Start of PASSAGE PROVIDED

My sister asked “do you get lonely out here”? I had to pause and ask my self, “Who is here to be lonely?” After three years or so, never been real good about keeping track of time, there is someone I know that I never really knew before. This is I, the personality I wake up with in the morning, and the one I argue with over what we should be doing or what we want to do. Who’s doing the dishes tonight, you better exercise, do your paperwork and so on. Sometimes we have such a great time walking in the woods, a glass of wine, a fabulous home cooked meal, a night in the studio creating with splendid jazz in the back ground. There maybe a psychological condition to this or perhaps it’s just a Gemini thing but there certainly seems like there is more then just the one living in this cabin. Do I want a partner, a real live other person to share this lifetime with? I have lived all my life thinking so and what that would look like and to a certain extent preparing for that other one to move in to this life. Now at fifty, single never married, having shared myself intimately with lovers I still love deeply and several have become my best friends. I just don’t know any longer what my fate of partnership looks like. No longer is the vision what it once was. No longer am I longing to create a nuclear family, Art has become my extension into the after life, my contribution to the future, the mark that I was here.
The question “do I get lonely?”…. The longer I am alive the richer my own company becomes. We have been together for so long now we have come to truly love each other, we accept our follies, agree to disagree, play and work together and we realize we are in this together for the entire journey, best to be best friends and enjoy the ride together.
There may just be room for another in this life and their other as well. A relationship is so much more than two people coming together. It is a community a village a family. What a fantastic relationship of group dynamics, to know who’s communicating with who, who wants what, who needs what and who can provide and who cannot.
I see an outside relationship as an extension of the inside one. A mirror to see myself, my many selves and I a reflection of the other and their many others. The difference in self-relationship and with another is the space between the distance is always there, always, no matter how close or far, it to be respected and to know that there is always a space between the us.
Am I lonely? Am I alone? There are times when the crows are my companion, it feels like love, I have love with my friends, my deep and intimate relationships are filled with love, the days that go by that I do not have contact with people seem to be filled with conversation with my very best friend and this I have come to realize is Love.
Alone at times, Yes, Lonely??? Yes at times, Solitary? Yes but not in confinement. Content? Very much So.

End of PASSAGE PROVIDED
Start of INFORMATION SUPPLIED

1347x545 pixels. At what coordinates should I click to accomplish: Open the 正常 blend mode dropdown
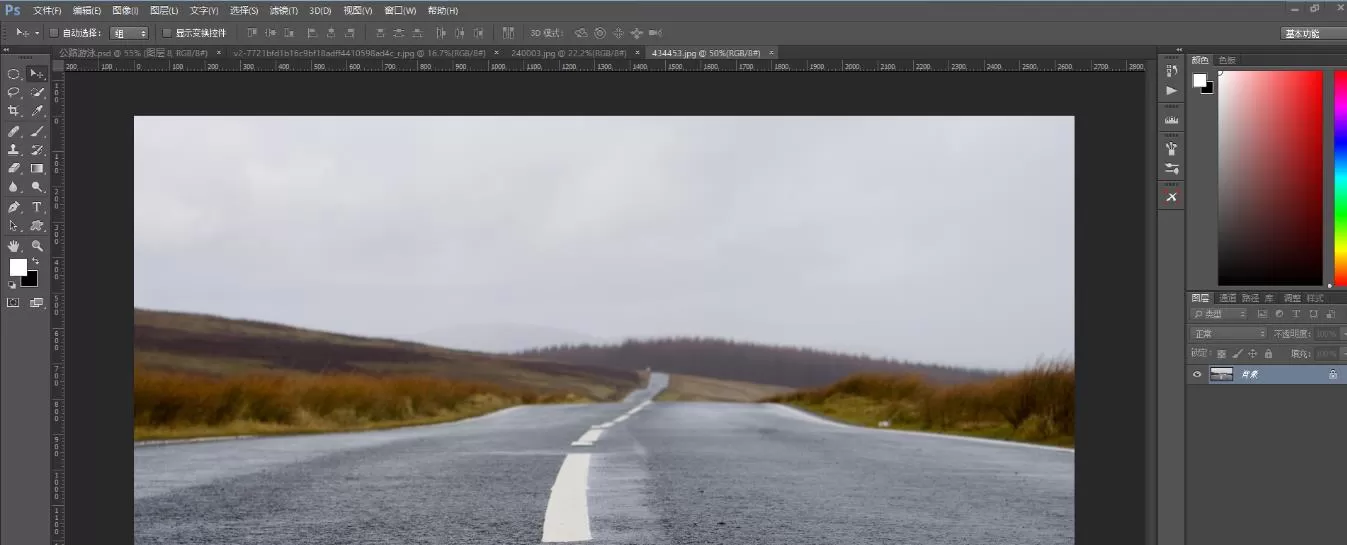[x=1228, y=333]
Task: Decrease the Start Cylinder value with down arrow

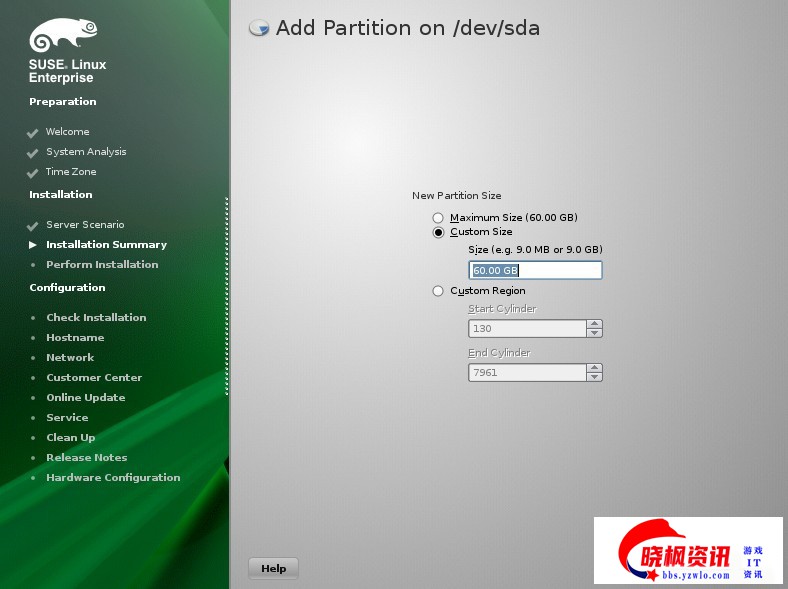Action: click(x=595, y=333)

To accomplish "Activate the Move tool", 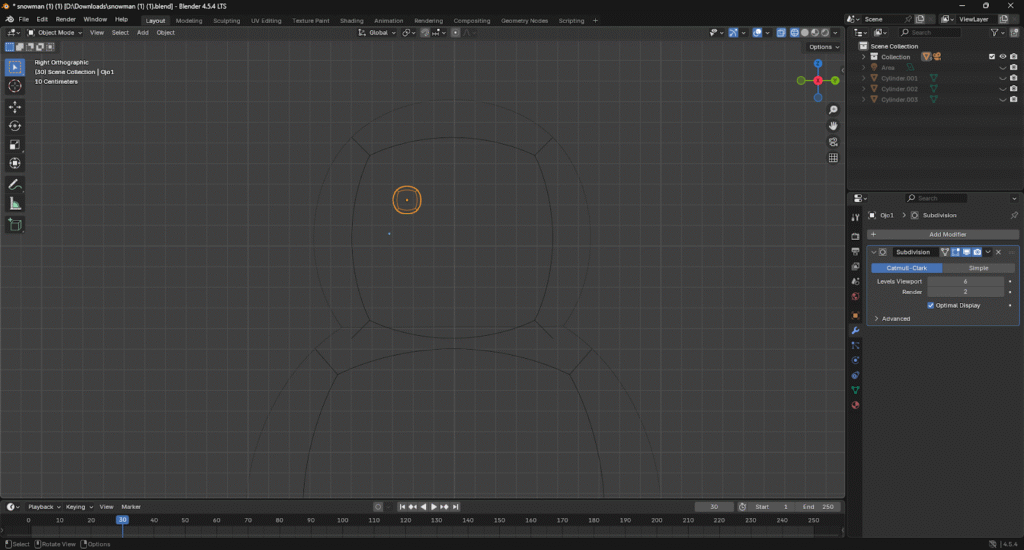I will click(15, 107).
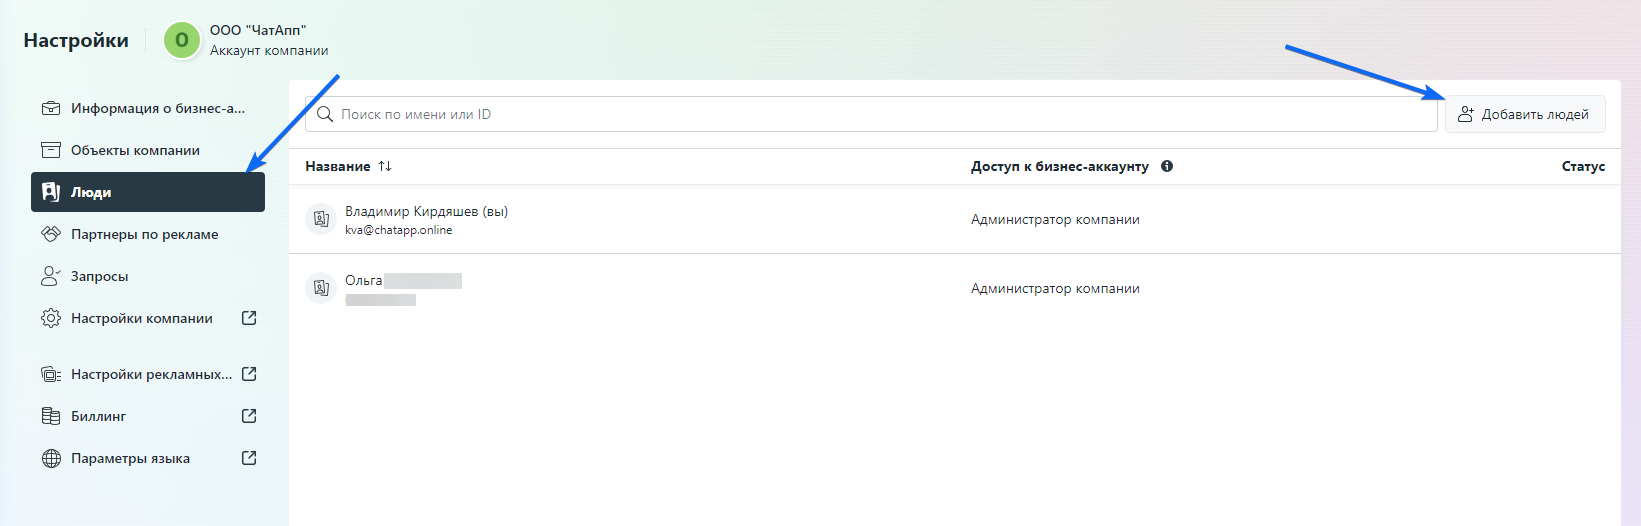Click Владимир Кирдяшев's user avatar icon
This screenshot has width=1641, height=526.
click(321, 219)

End of INFORMATION SUPPLIED
Start of INFORMATION SUPPLIED

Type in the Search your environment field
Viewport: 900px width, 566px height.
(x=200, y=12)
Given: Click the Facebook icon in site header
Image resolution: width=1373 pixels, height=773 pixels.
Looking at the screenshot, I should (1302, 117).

End of INFORMATION SUPPLIED
Start of INFORMATION SUPPLIED

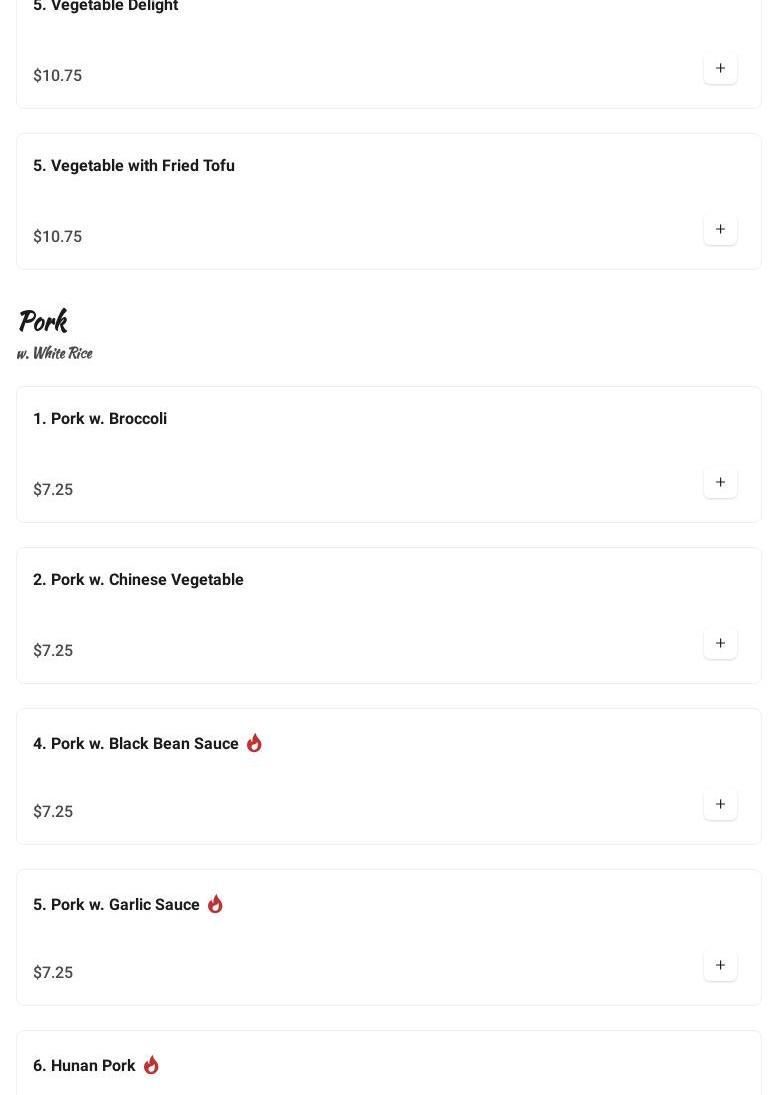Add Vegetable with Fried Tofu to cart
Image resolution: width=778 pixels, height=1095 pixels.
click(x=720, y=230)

End of INFORMATION SUPPLIED

» **YOUR TASKS**:
- 1) In the passage on solitude, take the stretch from "Am I lonely?" through "Very much So." and write it out again with "ravens" in place of "crows".
- 2) In the passage on solitude, how old does the writer say they are now?

» **EXPECTED OUTPUTS**:
- 1)
Am I lonely? Am I alone? There are times when the ravens are my companion, it feels like love, I have love with my friends, my deep and intimate relationships are filled with love, the days that go by that I do not have contact with people seem to be filled with conversation with my very best friend and this I have come to realize is Love.
Alone at times, Yes, Lonely??? Yes at times, Solitary? Yes but not in confinement. Content? Very much So.

- 2) Fifty.